Finds from the grave are similar in character to that of the Amesbury Archer and included an unusually high amount of Beaker pottery, flint tools, a boar’s tusk and a finely worked bone toggle. Again it was chemical testing on the teeth that provided the clue as to where these people originated, in this case the men grew up in Wales but migrated to southern Britain in childhood. A British origin for the Bowmen is interesting, considering the continental nature of many of their grave goods (the Beaker pots decorated with plaited cord, the bone toggle). It surely cannot be a coincidence that one of the few parallels for such grave goods in Britain is the nearby burial of the Amesbury Archer.
The Stonehenge Burials by Brian HaughtonGiven that the Boscombe Bowmen were roughly contemporary with the transport and erection of the Welsh bluestones at Stonehenge it is believed by many researchers that they may have accompanied the stones on their 300km (186 miles) trek to Salisbury Plain from south Wales. Considered together, the burials of the Amesbury Archer and the Boscombe Bowmen offer fascinating evidence not only for people who may have been involved in the task of designing and constructing Stonehenge, but also for close ties between Britain and continental Europe more than 4200 years ago.
The Boy with the Amber necklace
A further sensational burial at Stonehenge came to light in September 2010, though the grave had originally been discovered in 2005. Nicknamed ‘the Boy with the Amber necklace’, the skeleton again came from Boscombe Down, but this time belonged to the end of the Early Bronze Age (it was radiocarbon dated to around 1550 BC).

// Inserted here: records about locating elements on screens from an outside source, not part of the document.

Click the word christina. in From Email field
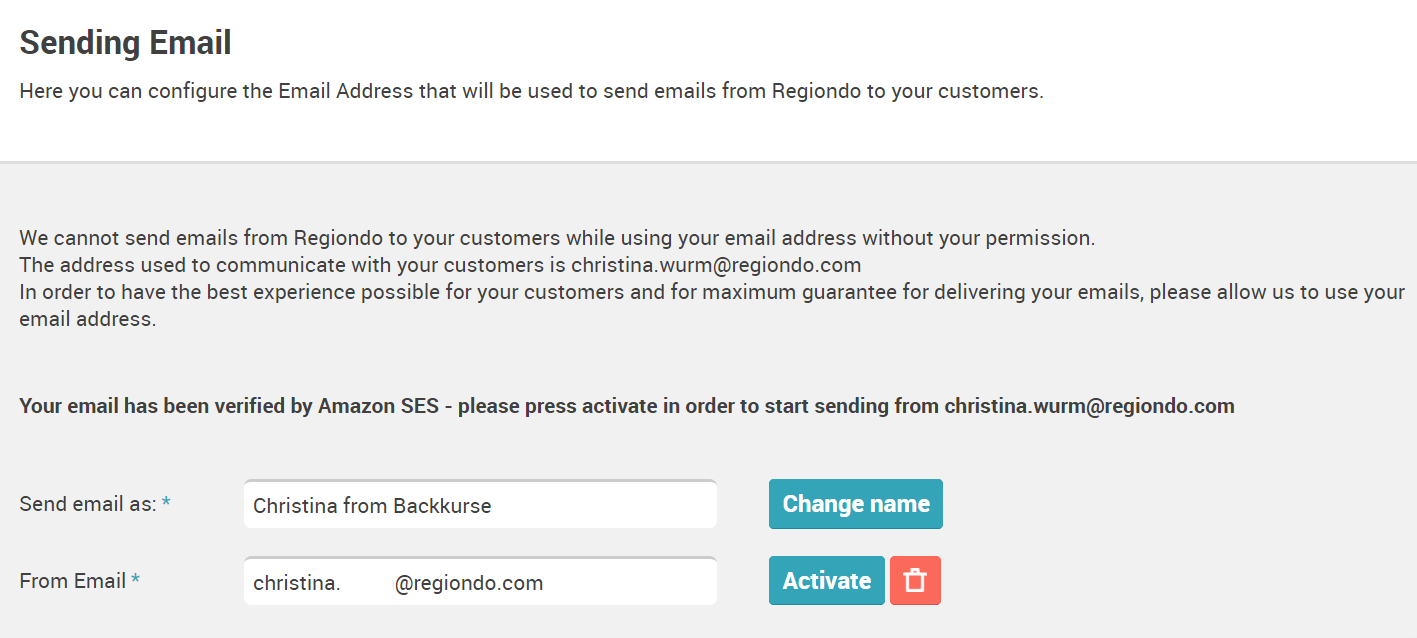 coord(297,583)
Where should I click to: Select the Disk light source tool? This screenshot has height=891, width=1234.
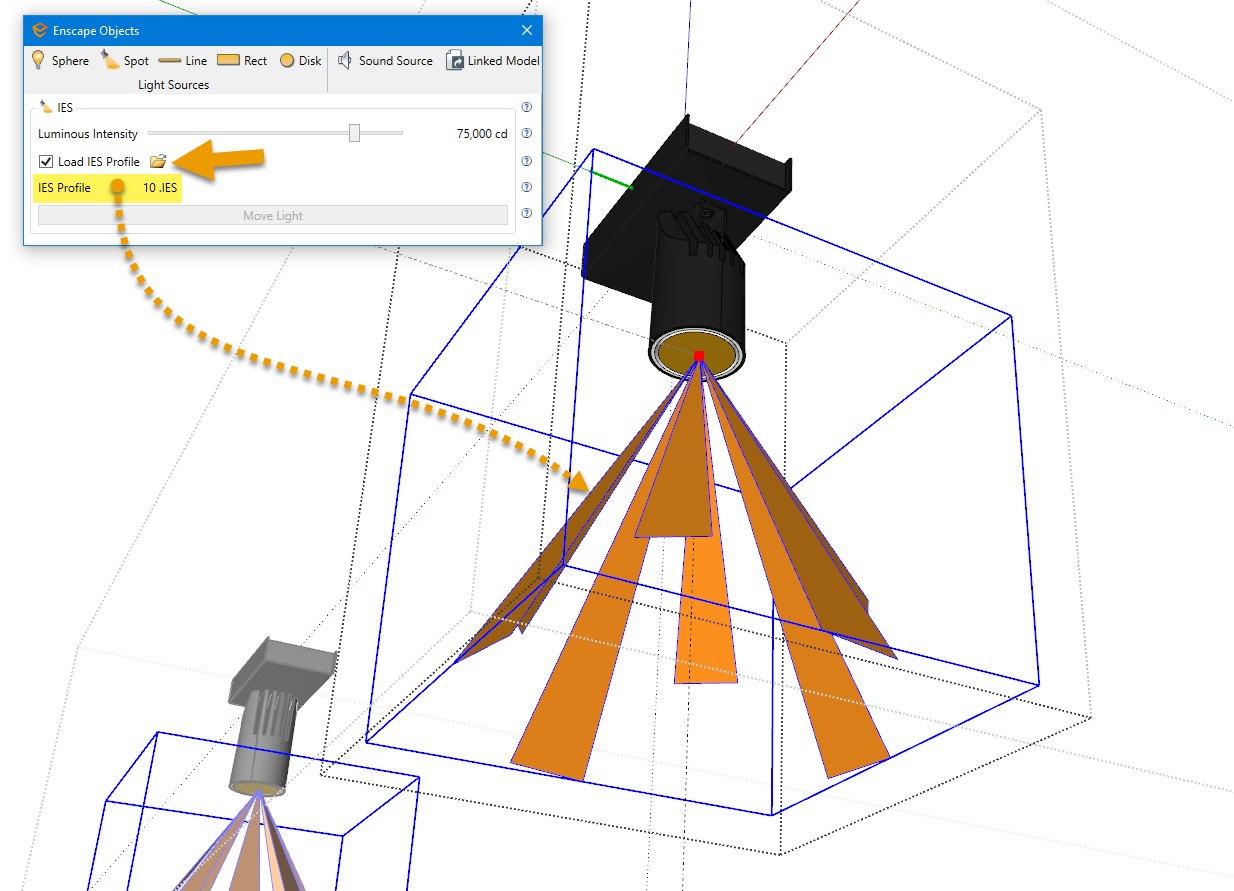[x=300, y=60]
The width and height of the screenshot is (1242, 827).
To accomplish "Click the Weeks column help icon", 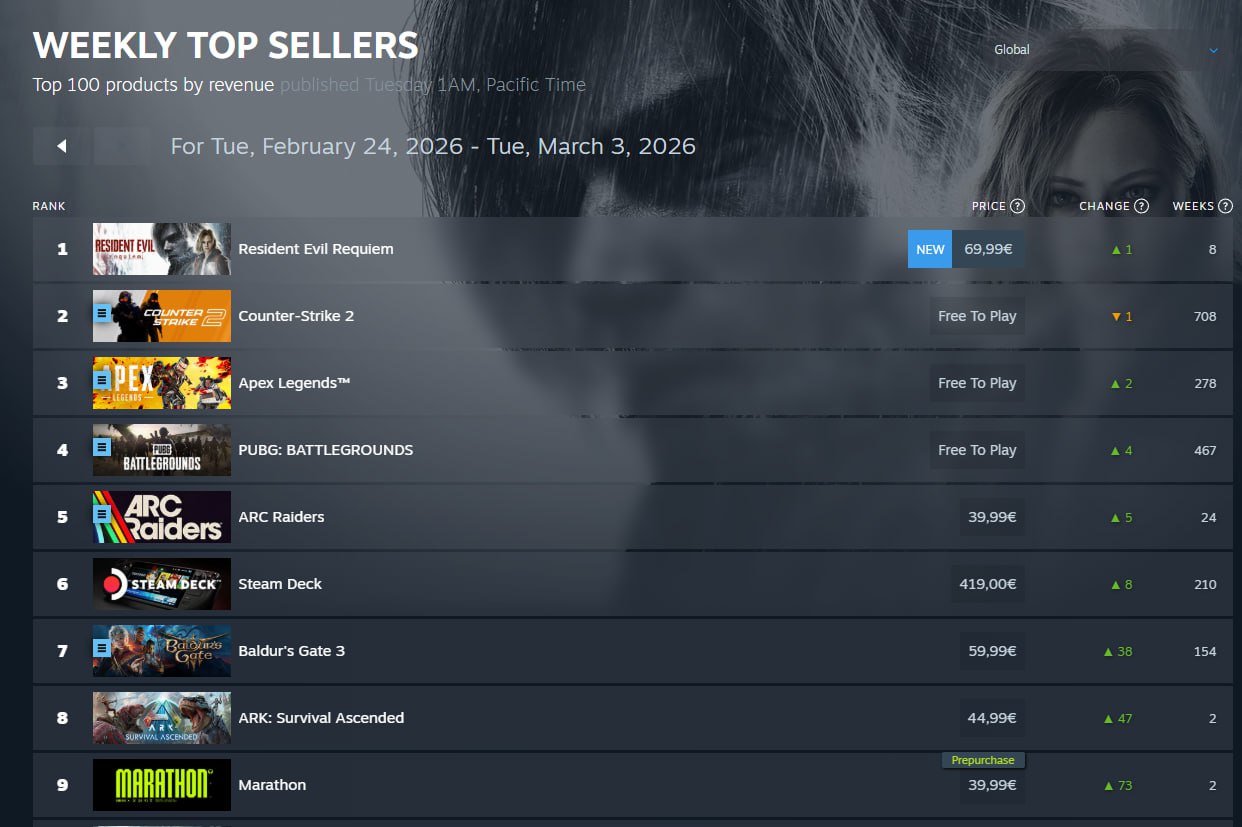I will click(1225, 206).
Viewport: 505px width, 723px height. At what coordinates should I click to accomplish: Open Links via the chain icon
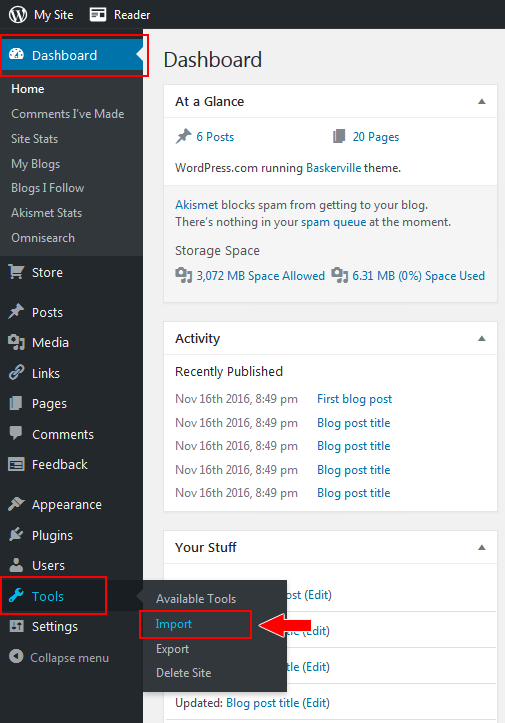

The skeleton, which was discovered next to a Bronze Age barrow (burial mound), was of a 14 or 15 year-old boy had been buried wearing a necklace of around 90 amber beads. Amber necklaces are rare and exotic objects; the amber would have been brought to the Stonehenge area from the Baltic Sea, perhaps Denmark, and may have arrived as lumps of raw material before being fashioned into tiny beads locally.
Close examination of the skeleton revealed another astonishing fact. When Professor Jane Evans, Head of Archaeological Science at the British Geological Survey, analysed tooth enamel samples from the teenage boy, she discovered that he was not local. Far from it. Professor Evans’ results showed that the Boy with the Amber necklace had in fact grown up in a much warmer climate than Britain, probably the Mediterranean. But what was he doing at Stonehenge? The necklace suggests the boy was a person of significant status and importance, but little else.
One theory is that the boy travelled as part of a family group on some kind of pilgrimage to Stonehenge, even though the great monument was already 1500 years old at this time.
Was the boy’s family perhaps involved in the last known construction phase in the history of Stonehenge (in the 16th century BC), the Y and Z Holes? These mysterious features, two rings of concentric circular pits cut around the outside of the Sarsen Circle, are of unknown origin and function and have long puzzled archaeologists. Unfortunately, without more in depth analysis of the Amber Boy’s skeleton and more finds from contemporary burials, it is impossible to say.
Nevertheless, the fascinating series of burials around Stonehenge illustrate that people were travelling huge distances to the monument over a period of perhaps a thousand years, suggesting that it possessed a Europe-wide reputation as one of the most sacred and revered places in the ancient world.